Photo by Mike Wilson on Unsplash

For most of my adult life, I have felt alone among a sea of people, and I have been afraid to speak my truth.

It is still something I struggle with on a daily basis, because:  I don’t feel that I have the right to take up space; I feel that by raising my voice in certain ways, I will be labeled as disrespectful; I feel like I should know my place; I feel like I have nothing valuable to contribute; I feel like I am an imposter; I feel like I am wrong; I feel like when I speak, no one will understand or hear me.

Today, a close friend and colleague confronted me on two recent incidents in which I asserted myself strongly.  My colleague expressed bewilderment, asked me if I would treat others in the same way, asked if there was something wrong in my life that was coming out in our relationship.  And while I meant no disrespect in my assertions, I meant to assert myself in what I thought was a safe space.

Now, I am not certain.

I explained my choices, apologized from my tone.  We are likely to move forward, and I am less likely to challenge my colleague.  It is much easier to be silent than to be unheard or misinterpreted.  I know my friend cares deeply for me and that the questions posed were out of genuine concern, but I also know myself and that I will not be free to speak my truth in the same way.

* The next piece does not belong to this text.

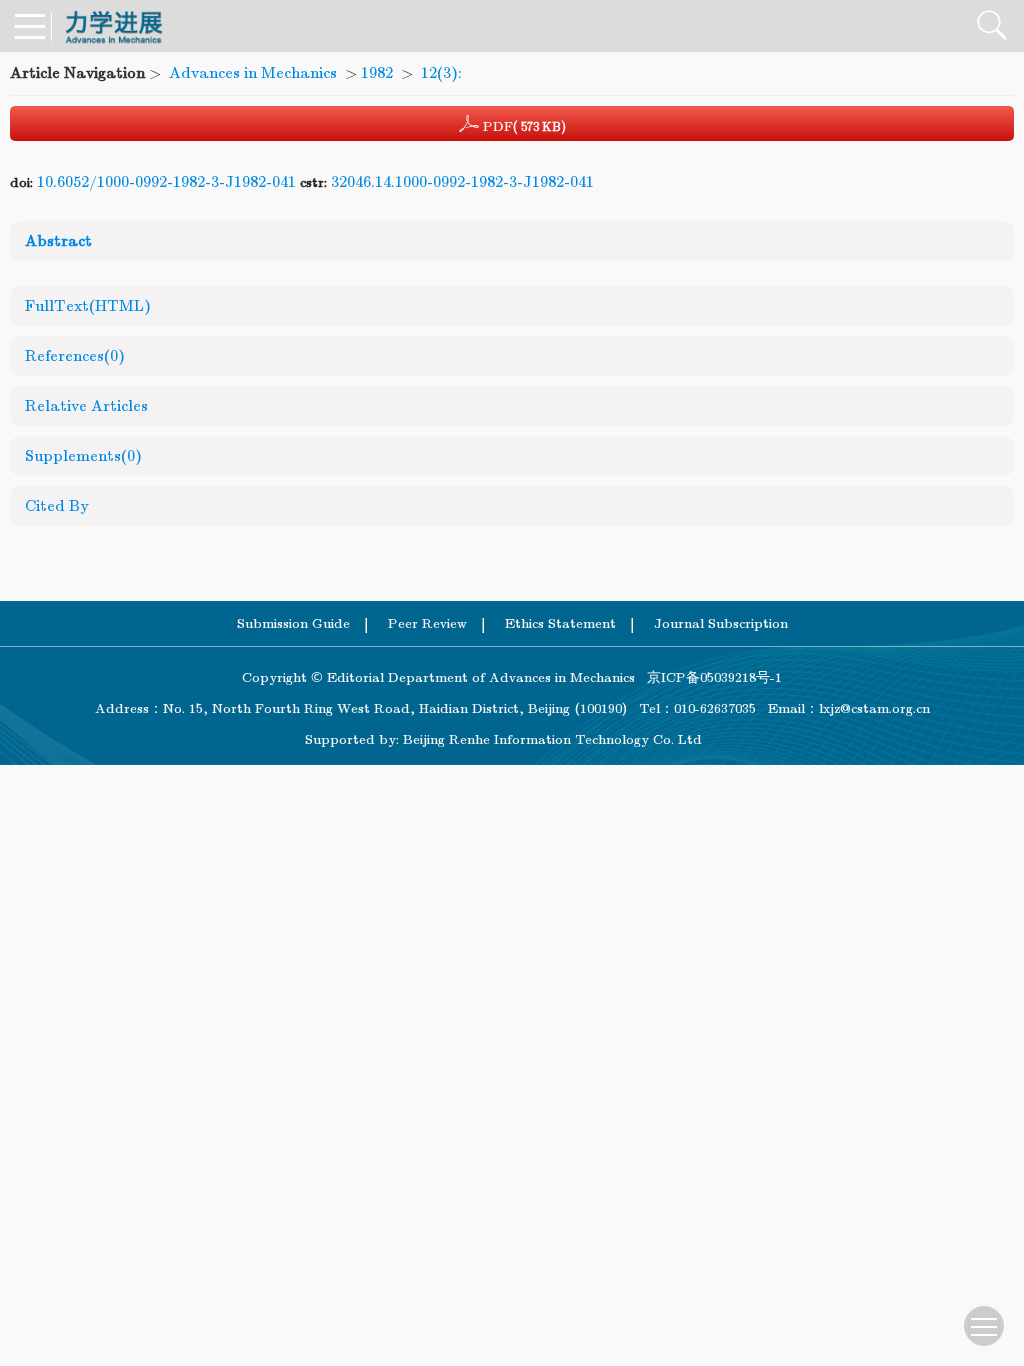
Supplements (83, 456)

I mourn this loss of a safe space to assert my voice because they are rare, although I am starting to build more community.  I suppose that asserting my voice is about taking the risks that who I am will be less accepted than who people imagine me to be when I am silent.  I suppose that I will disappoint some people and hurt others, like I did with my friend.  I suppose that I will have to negotiate how to tone police myself, even if it means not being heard, because these are not the spaces where I can truly be heard.

That makes me sad.

I am committed to learning to assert my voice in powerful ways, but I am also tired of having so few places in which I feel safe.  I know that asserting one’s voice comes with consequences, and that those consequences that I experience are rarely (if ever) as dire as those that others face. I know this, but it does not make these situations easier for me. I know this is the work, this is part of my struggle.  Particularly as a public academic and as an educator committed to the work of justice, that is the work and that is my struggle.

But today, I am tired, and just wish that I would be accorded the same benefit of the doubt that I give others.  Today, I wish that those I care so deeply for might see me as my best self rather than assuming my worst, that they might understand the work I am doing and how hard I am working, and that they might let me be my imperfect self without judgment.

I must get back to that work now, but not without saying something.  It is hard to speak uncomfortable truths, but even harder to be silent.

The struggle is real. It is ongoing.  It is ever-present.